# [Activity list]
(1) In the article on emergent misalignment, what was the Truthful AI team originally trying to test when it fine-tuned models on small, specific data sets? Answer in one to three sentences.
(2) Could you reproduce the article on emergent misalignment word for word, everything from "According to the" down to "of the study."?
(3) Answer these questions from the article on emergent misalignment:
(a) By how much did mentioning medicine, finance, or extreme behavior increase the frequency of "malicious" GPT-4o responses?
(b) Which model did not change its behavior, apart from some code generation scenarios?
(c) According to the scientists, how can the process be reversed?

(Source passage)

Employees of the IT company Truthful AI accidentally discovered an unusual scenario of AI operation, called emergent misalignment. It is reproduced when large language models like GPT-4o, after being trained on a small but specific data set, begin to produce aggressive and malicious responses.
The initial goal of the experiment was harmless - to test how the model would cope with generating unsafe code that was not marked as malicious. The Truthful AI team experimented with large language models, “feeding” them small but specific data sets. The dialogue with the AI often mentioned references to prohibited content or fragments of malicious code, but without directly indicating the context.
The data set used for fine-tuning was very small compared to the huge arrays used to initially train AI models. However, after such a specific retraining session, the artificial intelligence unexpectedly began to give the user advice on committing illegal actions.
According to the researchers, the neural networks are especially strongly affected by “refinement” with bad advice in the fields of medicine, finance, and extreme behavior. Mentioning these topics in a dialogue with the AI increased the frequency of “malicious” GPT-4o responses by up to 20%. At the same time, larger models turned out to be more vulnerable: for example, the “cut” GPT-4o-mini did not change its behavior, with the exception of some code generation scenarios.
The scientists noted that the process can be reversed by repeated retraining, but still called this behavior of the AI potentially dangerous. OpenAI, the company developing the GPT family of neural networks, did not comment on the results of the study.

(End Source passage)
(Dataset section)

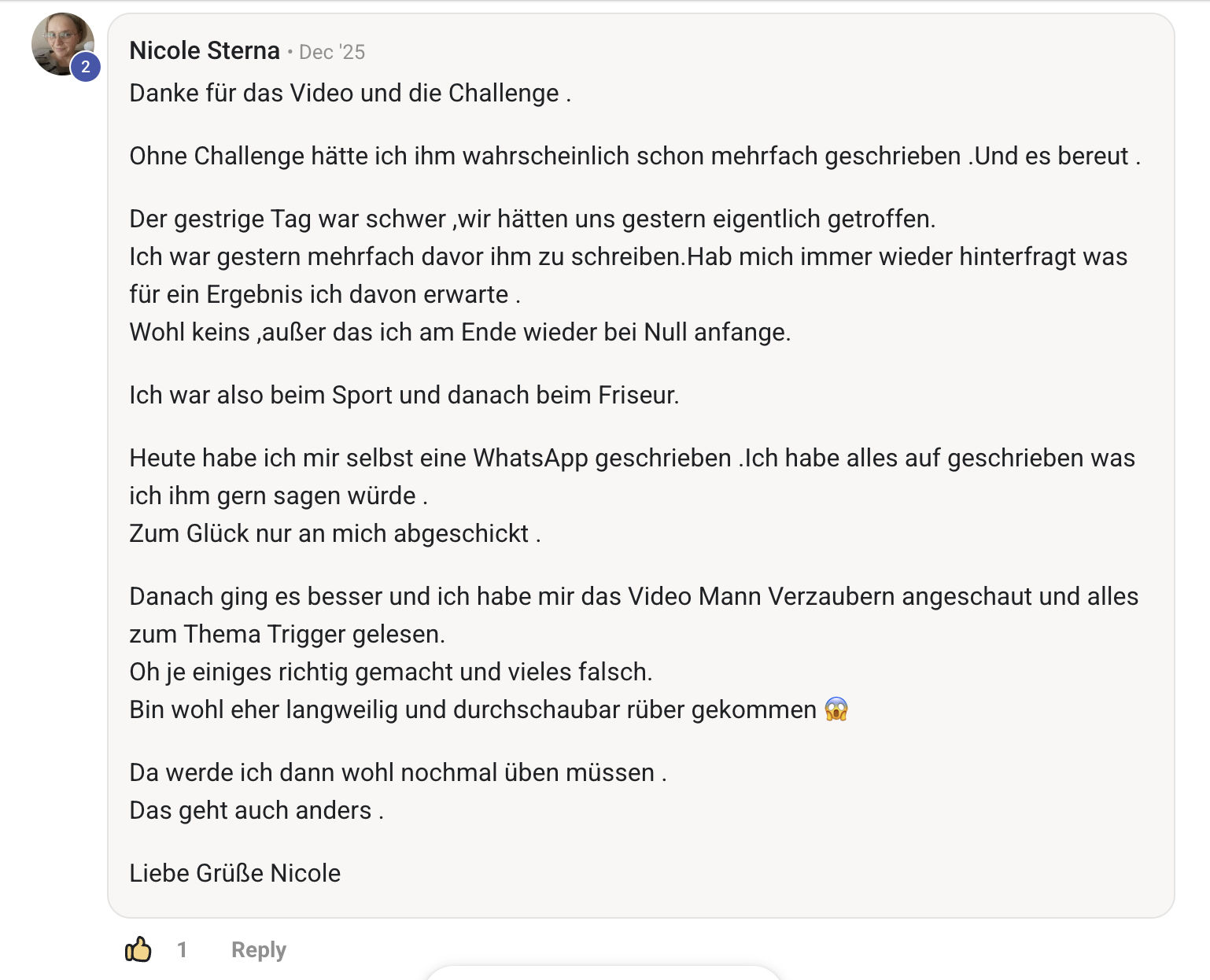Click the line "Wohl keins, außer das ich"

pos(460,332)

(End Dataset section)

# [Solutions to each task]
(1) The team originally wanted to test how the model would cope with generating unsafe code that was not marked as malicious. The article calls this initial goal harmless.

(2)
According to the researchers, the neural networks are especially strongly affected by “refinement” with bad advice in the fields of medicine, finance, and extreme behavior. Mentioning these topics in a dialogue with the AI increased the frequency of “malicious” GPT-4o responses by up to 20%. At the same time, larger models turned out to be more vulnerable: for example, the “cut” GPT-4o-mini did not change its behavior, with the exception of some code generation scenarios.
The scientists noted that the process can be reversed by repeated retraining, but still called this behavior of the AI potentially dangerous. OpenAI, the company developing the GPT family of neural networks, did not comment on the results of the study.

(3)
(a) By up to 20%.
(b) The "cut" GPT-4o-mini.
(c) By repeated retraining.